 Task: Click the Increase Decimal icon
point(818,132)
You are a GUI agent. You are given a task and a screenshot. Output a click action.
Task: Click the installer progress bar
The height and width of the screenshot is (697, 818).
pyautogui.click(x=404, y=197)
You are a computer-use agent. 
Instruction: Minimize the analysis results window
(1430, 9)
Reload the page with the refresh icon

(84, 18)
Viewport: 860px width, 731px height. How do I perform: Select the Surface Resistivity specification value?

· · ·

Print only the lines running from the one with "Instruction: Minimize the" to the final line of the data above, each exactly as it appears.

Instruction: Minimize the analysis results window
(1430, 9)
Reload the page with the refresh icon

(84, 18)
Viewport: 860px width, 731px height. How do I perform: Select the Surface Resistivity specification value?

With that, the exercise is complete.